Ockham'ın Usturası " 2 " [Merve Çiçek Vatan]

Bu gruba ait tüm sitelerde yayınlanan makaleler, hiçbir dönemde sansür edilmemiştir. Ayrıca Nisan 2012′den
beri de redakte edilmemekte; doğrusu ve yanlışıyla eser sahibinin gönderdiği özgün hâlde yayınlanmaktadır.
Toplumda sanata ve sanatçılara yeterli değerin verilmediğini düşünüyorum. Sorsanız herkes sanatçı, herkes ilkokulda güzel resim çizer, süper flüt çalardı. 
Şimdi? 

Kaçımız tiyatroya gidiyoruz? 
Hangimiz iki satır kitap okumak yerine, babamızı ‘’Wronski Aldatmacası’’ ile kandırıp kumandayı kapmıyoruz?
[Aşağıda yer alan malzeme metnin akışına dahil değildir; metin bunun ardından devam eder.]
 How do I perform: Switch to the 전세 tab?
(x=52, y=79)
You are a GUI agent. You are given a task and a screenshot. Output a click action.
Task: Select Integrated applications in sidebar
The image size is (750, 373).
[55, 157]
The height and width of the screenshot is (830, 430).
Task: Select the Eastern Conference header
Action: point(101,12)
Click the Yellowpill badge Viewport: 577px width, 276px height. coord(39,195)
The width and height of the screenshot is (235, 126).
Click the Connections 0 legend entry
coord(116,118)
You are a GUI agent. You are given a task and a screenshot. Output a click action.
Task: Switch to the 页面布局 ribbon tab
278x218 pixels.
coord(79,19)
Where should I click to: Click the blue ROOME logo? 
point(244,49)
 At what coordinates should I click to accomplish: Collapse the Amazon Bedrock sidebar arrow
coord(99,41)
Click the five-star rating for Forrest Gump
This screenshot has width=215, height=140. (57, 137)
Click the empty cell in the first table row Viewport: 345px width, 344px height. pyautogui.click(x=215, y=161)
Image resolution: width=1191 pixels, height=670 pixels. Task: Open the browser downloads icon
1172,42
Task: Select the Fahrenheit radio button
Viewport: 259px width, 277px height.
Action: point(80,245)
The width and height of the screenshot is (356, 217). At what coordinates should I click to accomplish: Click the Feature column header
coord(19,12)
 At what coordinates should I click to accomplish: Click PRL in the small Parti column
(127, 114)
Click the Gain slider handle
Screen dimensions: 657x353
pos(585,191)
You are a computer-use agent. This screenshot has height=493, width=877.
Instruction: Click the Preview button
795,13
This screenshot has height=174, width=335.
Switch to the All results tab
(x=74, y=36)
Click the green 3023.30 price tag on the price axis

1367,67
Sanata, müziğe ve hatta spora bile kapalıyız. Sanat, ‘’dizi’’ bizim için. Müzik, dıptıs dıptıs bir şeyler. 
Sporumuz ise futbol. 
Anayasanın değiştirilemez ve değiştirilmesi dahi teklif edilemez dört maddesine Türk Halkı’nın milli sporu futboldur diye ekletebilecek insanlar bile var. 
Tamam, futbolu ben de seviyorum ama o boyutta değil. 
Fenerbahçe’nin ilk 11’ini sayabilirim mesela. Bence yeterli… 
Şampiyon da olduk zaten. 
Oh, mis.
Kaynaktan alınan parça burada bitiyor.